The Simple Art of Rice: Seafood and Lime Paella


Step 1
In a 15-inch paella pan, Dutch oven, or large cast iron frying pan, heat the oil over medium heat. Add onion, pepper, and garlic and sauté until softened, 2 to 3 minutes. Add the rice, 1 teaspoon salt and smoked paprika and cook, stirring to lightly toast the rice, 1 to 2 minutes.

2nd step
In a medium saucepan, bring the broth to a boil and stir in the saffron. Into the rice mixture, stir in the tomatoes, half of the drained roasted red peppers and the broth, distributing the rice evenly in the pan. Bring the mixture to a boil and cook over medium heat, uncovered, without stirring, for 10 minutes. Don’t stir the rice after this or it will become gummy.

Step 3
If using smaller clams, working from the outside of the pan, arrange the mussels between the clams around the edge of the pan and the rest in a circle inside, followed by the shrimp. Sprinkle seafood with 1 teaspoon salt. (If using larger clams/cockles, start by arranging them around the edge of the pan, spacing them evenly. Cover with a tight-fitting lid or foil and cook for 2 minutes, then proceed with the rest of the clams/cockles. seafood as directed.)

Step 4
Reduce the heat to low, cover the pot, and simmer (without stirring) for 15 minutes, or until the rice is tender and the clams and mussels begin to open. Arrange lobster, if desired, in the center of the pan, cover, and cook until lobster is heated through and clams and mussels are completely open, about 5 minutes more. Discard any clams or mussels that do not open. Turn off the heat and let the paella sit on the burner for 8 minutes to set.

Step 5
Decorate the paella with the remaining roasted red pepper slices and serve with lemon and lime wedges on the side.

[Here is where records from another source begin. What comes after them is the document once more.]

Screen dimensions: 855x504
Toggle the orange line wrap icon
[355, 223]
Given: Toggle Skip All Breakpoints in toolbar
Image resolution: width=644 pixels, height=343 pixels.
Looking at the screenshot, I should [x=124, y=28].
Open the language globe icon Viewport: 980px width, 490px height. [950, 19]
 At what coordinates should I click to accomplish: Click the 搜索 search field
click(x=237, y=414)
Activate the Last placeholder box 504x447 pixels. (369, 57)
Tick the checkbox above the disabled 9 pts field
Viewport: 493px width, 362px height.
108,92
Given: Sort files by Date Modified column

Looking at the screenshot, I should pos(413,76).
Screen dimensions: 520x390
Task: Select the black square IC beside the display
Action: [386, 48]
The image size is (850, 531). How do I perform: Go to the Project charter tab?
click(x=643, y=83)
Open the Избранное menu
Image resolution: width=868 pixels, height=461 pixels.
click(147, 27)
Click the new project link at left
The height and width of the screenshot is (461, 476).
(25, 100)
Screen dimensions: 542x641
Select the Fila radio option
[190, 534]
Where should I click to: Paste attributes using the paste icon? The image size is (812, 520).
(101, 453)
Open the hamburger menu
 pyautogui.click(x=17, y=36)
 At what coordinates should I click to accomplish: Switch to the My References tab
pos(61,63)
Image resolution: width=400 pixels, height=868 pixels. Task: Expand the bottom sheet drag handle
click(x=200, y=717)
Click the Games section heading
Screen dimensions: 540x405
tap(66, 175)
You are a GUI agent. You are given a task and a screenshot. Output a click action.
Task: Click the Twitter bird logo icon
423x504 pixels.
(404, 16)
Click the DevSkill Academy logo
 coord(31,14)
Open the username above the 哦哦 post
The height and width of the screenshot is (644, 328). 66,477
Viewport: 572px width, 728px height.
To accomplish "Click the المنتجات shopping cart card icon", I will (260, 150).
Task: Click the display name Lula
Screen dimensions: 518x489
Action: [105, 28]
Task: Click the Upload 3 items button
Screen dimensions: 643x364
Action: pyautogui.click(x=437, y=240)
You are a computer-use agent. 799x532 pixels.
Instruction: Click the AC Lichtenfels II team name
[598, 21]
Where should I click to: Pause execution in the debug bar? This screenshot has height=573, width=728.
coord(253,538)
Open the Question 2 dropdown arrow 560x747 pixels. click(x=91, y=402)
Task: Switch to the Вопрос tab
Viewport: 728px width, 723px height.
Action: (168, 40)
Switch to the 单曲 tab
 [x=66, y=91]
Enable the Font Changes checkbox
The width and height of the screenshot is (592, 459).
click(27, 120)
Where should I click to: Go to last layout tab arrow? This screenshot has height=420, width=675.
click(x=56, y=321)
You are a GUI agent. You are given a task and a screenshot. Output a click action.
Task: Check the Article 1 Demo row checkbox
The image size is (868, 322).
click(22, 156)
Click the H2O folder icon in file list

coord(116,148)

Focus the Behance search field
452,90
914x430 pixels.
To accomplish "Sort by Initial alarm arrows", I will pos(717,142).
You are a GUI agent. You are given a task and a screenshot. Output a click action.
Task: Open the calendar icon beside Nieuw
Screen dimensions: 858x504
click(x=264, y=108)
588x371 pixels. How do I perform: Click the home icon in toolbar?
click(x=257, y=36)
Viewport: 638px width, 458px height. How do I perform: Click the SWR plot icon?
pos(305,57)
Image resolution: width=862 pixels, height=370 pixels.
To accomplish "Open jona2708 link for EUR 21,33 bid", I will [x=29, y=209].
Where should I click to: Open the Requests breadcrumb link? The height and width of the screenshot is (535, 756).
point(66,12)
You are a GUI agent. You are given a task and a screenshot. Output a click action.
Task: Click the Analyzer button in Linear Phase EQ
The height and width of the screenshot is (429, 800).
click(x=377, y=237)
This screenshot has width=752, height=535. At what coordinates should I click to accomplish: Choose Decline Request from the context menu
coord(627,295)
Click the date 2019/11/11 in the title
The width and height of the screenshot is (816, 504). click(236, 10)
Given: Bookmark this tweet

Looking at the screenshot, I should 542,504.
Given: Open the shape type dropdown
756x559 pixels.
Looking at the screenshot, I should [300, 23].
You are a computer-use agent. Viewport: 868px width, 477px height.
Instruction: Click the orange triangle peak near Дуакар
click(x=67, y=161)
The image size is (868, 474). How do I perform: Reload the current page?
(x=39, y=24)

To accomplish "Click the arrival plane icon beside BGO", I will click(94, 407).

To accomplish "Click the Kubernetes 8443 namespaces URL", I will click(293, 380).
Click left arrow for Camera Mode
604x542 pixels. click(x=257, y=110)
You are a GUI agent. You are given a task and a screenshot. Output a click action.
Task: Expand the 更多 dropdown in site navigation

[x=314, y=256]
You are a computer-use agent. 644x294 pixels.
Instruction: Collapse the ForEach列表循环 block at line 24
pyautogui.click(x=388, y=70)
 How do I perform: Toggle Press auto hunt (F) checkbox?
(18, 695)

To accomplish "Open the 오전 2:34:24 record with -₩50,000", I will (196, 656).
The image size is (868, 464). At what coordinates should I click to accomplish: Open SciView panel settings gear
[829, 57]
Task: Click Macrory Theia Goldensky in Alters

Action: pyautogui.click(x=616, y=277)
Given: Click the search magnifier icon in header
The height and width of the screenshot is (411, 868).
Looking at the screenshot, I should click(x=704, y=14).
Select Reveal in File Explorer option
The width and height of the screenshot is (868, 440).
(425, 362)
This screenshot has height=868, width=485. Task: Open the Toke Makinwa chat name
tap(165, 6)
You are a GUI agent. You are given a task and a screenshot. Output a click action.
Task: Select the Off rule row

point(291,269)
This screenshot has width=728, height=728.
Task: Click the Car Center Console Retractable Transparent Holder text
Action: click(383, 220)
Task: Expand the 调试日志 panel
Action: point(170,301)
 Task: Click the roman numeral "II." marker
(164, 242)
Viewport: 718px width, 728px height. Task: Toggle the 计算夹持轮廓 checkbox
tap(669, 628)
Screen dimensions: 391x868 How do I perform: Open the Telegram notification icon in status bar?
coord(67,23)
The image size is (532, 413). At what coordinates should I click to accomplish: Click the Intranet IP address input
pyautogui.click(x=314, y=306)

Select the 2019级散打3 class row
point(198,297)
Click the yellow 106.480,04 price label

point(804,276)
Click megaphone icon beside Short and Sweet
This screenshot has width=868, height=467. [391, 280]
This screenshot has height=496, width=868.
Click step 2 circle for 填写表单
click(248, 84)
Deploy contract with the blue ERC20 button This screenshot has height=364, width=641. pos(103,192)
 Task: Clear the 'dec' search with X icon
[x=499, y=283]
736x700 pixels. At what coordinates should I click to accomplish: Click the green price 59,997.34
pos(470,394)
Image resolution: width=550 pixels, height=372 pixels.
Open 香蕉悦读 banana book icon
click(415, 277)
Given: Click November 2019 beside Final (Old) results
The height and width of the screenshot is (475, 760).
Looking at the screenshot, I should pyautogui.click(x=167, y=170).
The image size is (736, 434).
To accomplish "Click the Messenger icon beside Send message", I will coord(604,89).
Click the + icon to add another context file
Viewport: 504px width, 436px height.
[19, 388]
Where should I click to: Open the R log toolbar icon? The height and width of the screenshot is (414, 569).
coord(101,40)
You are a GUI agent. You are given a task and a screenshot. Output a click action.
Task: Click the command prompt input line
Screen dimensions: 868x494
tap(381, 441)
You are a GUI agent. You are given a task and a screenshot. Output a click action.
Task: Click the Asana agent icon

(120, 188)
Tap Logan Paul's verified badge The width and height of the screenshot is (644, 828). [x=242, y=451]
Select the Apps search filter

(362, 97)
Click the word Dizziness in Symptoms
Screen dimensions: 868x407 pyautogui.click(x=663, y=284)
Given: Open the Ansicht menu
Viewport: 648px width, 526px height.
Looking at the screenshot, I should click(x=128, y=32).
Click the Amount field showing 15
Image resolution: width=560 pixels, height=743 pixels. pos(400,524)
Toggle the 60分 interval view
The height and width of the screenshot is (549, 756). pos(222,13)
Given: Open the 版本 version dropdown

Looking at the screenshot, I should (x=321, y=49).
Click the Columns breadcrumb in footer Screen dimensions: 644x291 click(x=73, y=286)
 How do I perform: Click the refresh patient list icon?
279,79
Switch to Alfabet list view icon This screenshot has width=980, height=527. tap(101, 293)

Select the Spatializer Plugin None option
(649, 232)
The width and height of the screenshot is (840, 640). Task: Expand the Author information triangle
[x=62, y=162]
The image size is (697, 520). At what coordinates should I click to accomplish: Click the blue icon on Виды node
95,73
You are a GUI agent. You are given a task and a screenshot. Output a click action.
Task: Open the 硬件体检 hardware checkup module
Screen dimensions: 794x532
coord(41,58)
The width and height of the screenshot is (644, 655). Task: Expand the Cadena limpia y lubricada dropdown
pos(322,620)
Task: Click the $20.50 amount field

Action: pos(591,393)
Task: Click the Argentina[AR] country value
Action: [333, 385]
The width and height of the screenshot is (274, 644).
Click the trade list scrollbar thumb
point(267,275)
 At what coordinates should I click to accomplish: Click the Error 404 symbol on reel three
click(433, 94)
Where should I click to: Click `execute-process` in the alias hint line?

The clams will need a little longer to open than the mussels, so put them in the pan first. If using clams or Japanese cockles, add them with the mussels. If your pan is not large enough to hold all the shellfish at once, you may need to cook some clams or mussels separately. Put them in a pan with a little water over medium heat and cover with a lid. When they are open, arrange them on the finished paella. The world table “breaks the kitchen ceiling” by changing the way the world views food, across the past, present and future.